You’ve got an in-form Gamine running a seven-furlong sprint on an Eastern track with a Breeders’ Cup berth on the line. Given what this combination has created in the past, it’s no wonder you’ll find the Champion Female Sprinter of 2020 in a race called the Ballerina.

Gamine-Ballerina
Gamine’s balletic stride is illustrated in her 10-length romp in July’s Great Lady M Stakes at Los Alamitos. The Champion Female Sprinter of 2020 returns to Saratoga Saturday for the Grade 1 Ballerina Stakes. (Image: Ernie Belmonte)

After all, almost every time Gamine runs, it resembles a Thoroughbred sprinting ballet; one of the most fluid, seamless strides you’ll see from a sprinter.

That’s what makes the 4-year-old daughter of Into Mischief the one to beat in the Grade 1 Ballerina Stakes. The Ballerina is one of six Grade 1s on Saratoga’s Travers Stakes Saturday card. It sends its 3-year-old and up fillies and mares seven furlongs on the Spa’s main track. Along with $300,000 of the $500,000 purse, the winner earns a berth in the Nov. 6 Breeders’ Cup Filly and Mare Sprint at Del Mar.

That’s a race Gamine is well-acquainted with. After all, she set the track record in that race at Keeneland last year. That kick-started a four-race winning streak that brings Gamine back east in search of more stakes titles. And make no mistake, the Bob Baffert-trained sprinter loves her some Eastern tracks.

Gamine travels very, very well

Not that the West Coast-based filly can’t run anywhere, which we’ve seen. Of Gamine’s eight career victories – coming in nine races – five came at tracks in either the Eastern or Central time zones. She’s won at Oaklawn Park (Arkansas), Keeneland and Churchill Downs (Kentucky), and Belmont Park and Saratoga (New York).

This explains why Baffert can’t get the shipping documents filled out quickly enough.

“She’s filled out and she looks good, and she’s been working well, so we wouldn’t send her unless we thought she was doing real well,” Baffert told the New York Racing Association. “We’re excited about it. She always runs well when she goes back east. She likes the Eastern tracks.”

Saratoga certainly holds a fond memory here

Gamine certainly likes New York. She won last year’s Acorn Stakes at Belmont Park by 18 ¾ lengths in a stakes-record 1:32.55 for one mile. In her only Saratoga visit, she romped to a seven-length victory in last year’s Test Stakes.

This year, she’s ventured east only once, coming into Churchill Downs on Kentucky Derby Day and riding out with the Derby City Distaff title. That victory over seven furlongs gave Gamine her fourth Grade 1 title.
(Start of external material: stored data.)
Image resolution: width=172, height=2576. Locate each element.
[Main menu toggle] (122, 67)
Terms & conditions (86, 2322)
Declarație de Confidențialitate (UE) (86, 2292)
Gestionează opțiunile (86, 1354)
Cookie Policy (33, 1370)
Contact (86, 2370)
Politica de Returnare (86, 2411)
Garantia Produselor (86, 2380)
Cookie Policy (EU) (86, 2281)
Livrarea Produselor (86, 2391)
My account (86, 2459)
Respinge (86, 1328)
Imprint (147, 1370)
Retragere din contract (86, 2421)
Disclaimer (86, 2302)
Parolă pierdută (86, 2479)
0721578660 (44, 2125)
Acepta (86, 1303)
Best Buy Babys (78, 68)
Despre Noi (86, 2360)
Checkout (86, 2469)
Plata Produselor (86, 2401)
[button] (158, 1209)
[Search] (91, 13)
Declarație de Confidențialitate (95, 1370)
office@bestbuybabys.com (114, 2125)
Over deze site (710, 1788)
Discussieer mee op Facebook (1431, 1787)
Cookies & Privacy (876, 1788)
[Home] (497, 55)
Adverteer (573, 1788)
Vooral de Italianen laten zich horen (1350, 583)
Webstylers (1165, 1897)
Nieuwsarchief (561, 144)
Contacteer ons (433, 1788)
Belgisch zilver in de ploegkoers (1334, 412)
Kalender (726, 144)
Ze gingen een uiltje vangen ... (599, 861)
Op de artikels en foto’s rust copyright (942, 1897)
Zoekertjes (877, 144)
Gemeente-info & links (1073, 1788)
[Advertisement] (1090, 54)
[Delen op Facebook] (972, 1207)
She bookended that with a season-opening, glorified workout victory in the Grade 3 Las Flores at Santa Anita. Last out, Gamine destroyed an overmatched field by 10 lengths in the July 5 Grade 2 Great Lady M at Los Alamitos. Only once during her four-race win streak has anyone finished within two lengths of her. That was Sconsin in the Derby City Distaff, who finished 1 ¾ lengths back after Gamine bobbled at the start.

Baffert wants to see more of Gamine

“She’s just brilliant, just a brilliant filly,” Baffert said. “She’s fun to watch and people like watching her run. Fans love those kind of horses, and they count on them.”

Even with Gamine at the top of her game, Baffert is thinking about the next moves for his star sprinter. He noted that when Gamine comes down the stretch, she cocks her head. Baffert asked Velazquez why she does that, because he said she doesn’t do it during morning workouts.

“He said maybe because she’s going so fast,” Baffert said. “Eventually, I’d like to stretch her out. I still think I can stretch her out. I think if we could slow her down a little bit, she’d stretch out. When I did stretch her out the two times there, it was the wrong time to try her long. But I think as they get older, they can do it.”